TASKS TO CARRY OUT =
(a) Name each hobby the writer of the blog post considers trying and then rejects in the paragraph that begins "Sure, recently I've both".
(b) Retype the blog post from "I should probably" down to "the late 1800s.".
(c) Translate this sentence from the blog post into Spanish: "One would not have trouble imagining him as an old sea captain."

PASSAGE SHOWN =
## Begin

Archive for September 2007

September 26th, 2007

A Burning Desire

“I don’t have enough eccentric hobbies.”

I suppose this is what I was thinking as I graced the door of “Pipes by George” last Friday.

Sure, recently I’ve both: a) taken up ukulele and b) acquired a set of mutton-chops (which, contrary to popular belief, require almost daily care and maintenance), but I couldn’t shake the feeling that there was more out there. What else to try? Surfing? Too commonplace. Bonsai-trimming? Too nerdy. Alligator-wrestling? Too likely to result in an untimely death….

I should probably note that “Pipes by George” is one of the coolest retail establishments…ever. Bar-none. It’s tucked in a run-down little “shopping center” just west of the Raleigh capital under two stories of apartments and between a mediocre chinese restaurant and a tattoo parlor. The whole place has that “some of this stuff has been sitting on the shelves since 1962”/“grandma’s attic” vibe, while simultaneously feeling like it gets new inventory regularly and maintains a small, but loyal clientele of tobacco connoisseurs…who are completely unaware of the advances in smoking that have been made since the late 1800s.

I’ve patronized “Pipes by George” once before, when I bought an old Zippo at an antique store, and I needed to get it up and running. It wasn’t holding a flame and required a new wick. Before I continue, you should know this lighter is sort of sissy. It bears a floral pattern and it’s one of those smaller, mini-sized ones, but I like it and I’ll stick up for my purchase by saying: a) it’s a for-real, brand-name Zippo, b) it has kind of a manly-looking floral pattern (Which I know is kind of an oxymoron, but ya’ll know what I mean, right? Right?), c) it has the initials “BAB” engraved on it, which is a possible phonetic spelling of my name and d) the person running the place only wanted $4 for it. Anyway, back at “Pipes by George,” I had came face-to-face with the man himself. George is probably about 60 and is relatively slight in stature, but quite scrappy and grizzled in appearance. One would not have trouble imagining him as an old sea captain. I guess what I’m getting at here is, if I had to venture a guess, I’d say the only thing that could cut George is George; George only has two speeds: walk and kill; when George goes swimming, he doesn’t get wet, the water gets George; etc. So I had to show George my sissy Zippo. I was half expecting him, upon seeing it, to: a) pummel my pansy ass and b) throw me out of his store, causing me to sprawl out onto the street and fling it onto the pavement, where it would skid to a stop in front of the bikers who hang out by the tattoo parlor, and who would then finish me off.

## End

DATA =
## Begin

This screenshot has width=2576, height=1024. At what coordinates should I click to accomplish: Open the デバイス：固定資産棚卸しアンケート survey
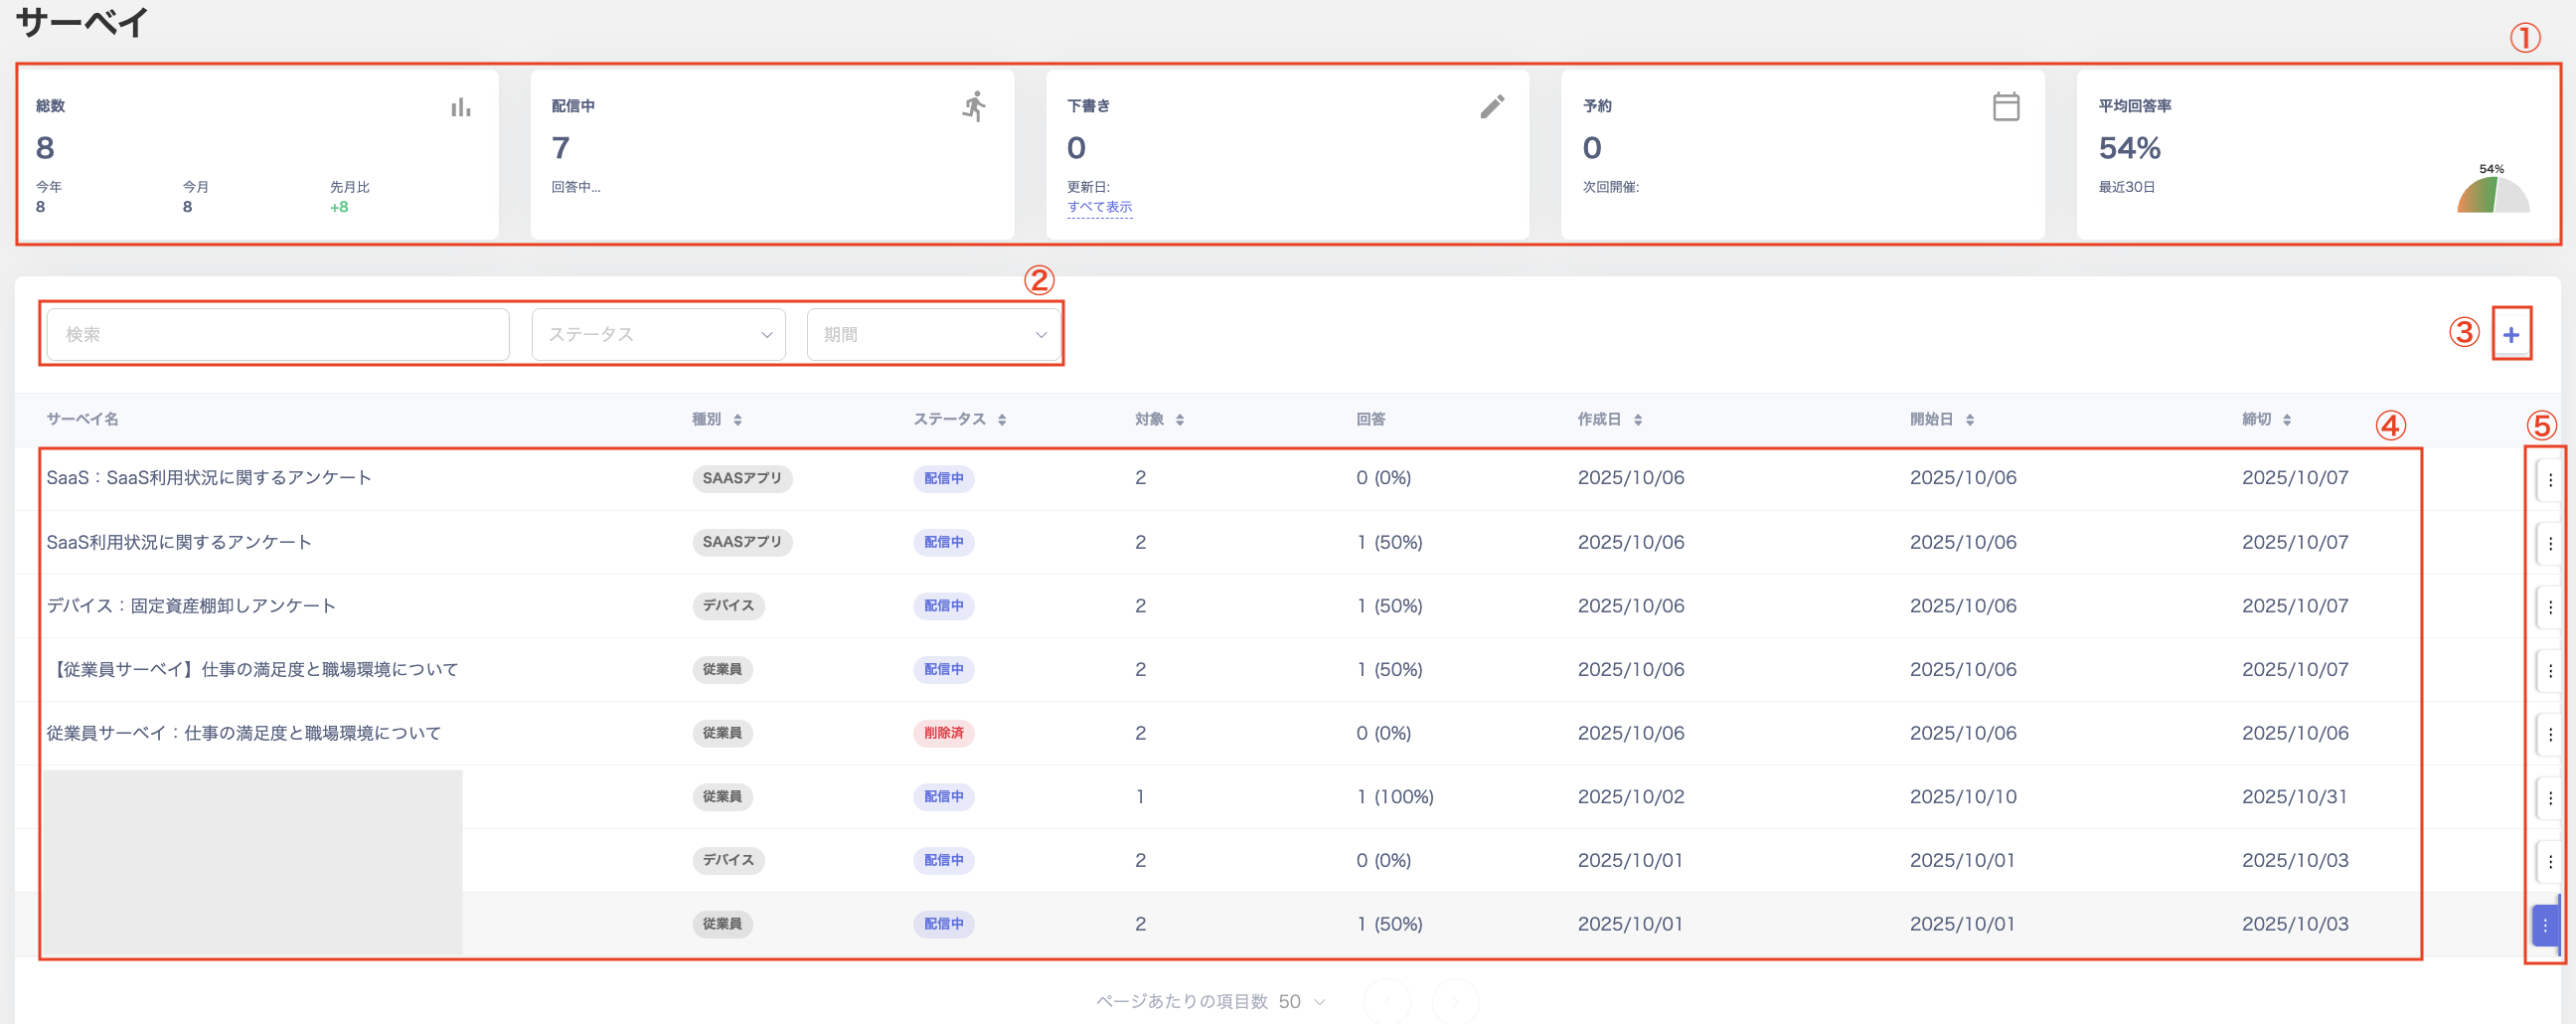point(191,606)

## End

FINAL RESULTS =
(a)
Surfing
Bonsai-trimming
Alligator-wrestling

(b)
I should probably note that “Pipes by George” is one of the coolest retail establishments…ever. Bar-none. It’s tucked in a run-down little “shopping center” just west of the Raleigh capital under two stories of apartments and between a mediocre chinese restaurant and a tattoo parlor. The whole place has that “some of this stuff has been sitting on the shelves since 1962”/“grandma’s attic” vibe, while simultaneously feeling like it gets new inventory regularly and maintains a small, but loyal clientele of tobacco connoisseurs…who are completely unaware of the advances in smoking that have been made since the late 1800s.

(c) A uno no le costaría imaginarlo como un viejo capitán de mar.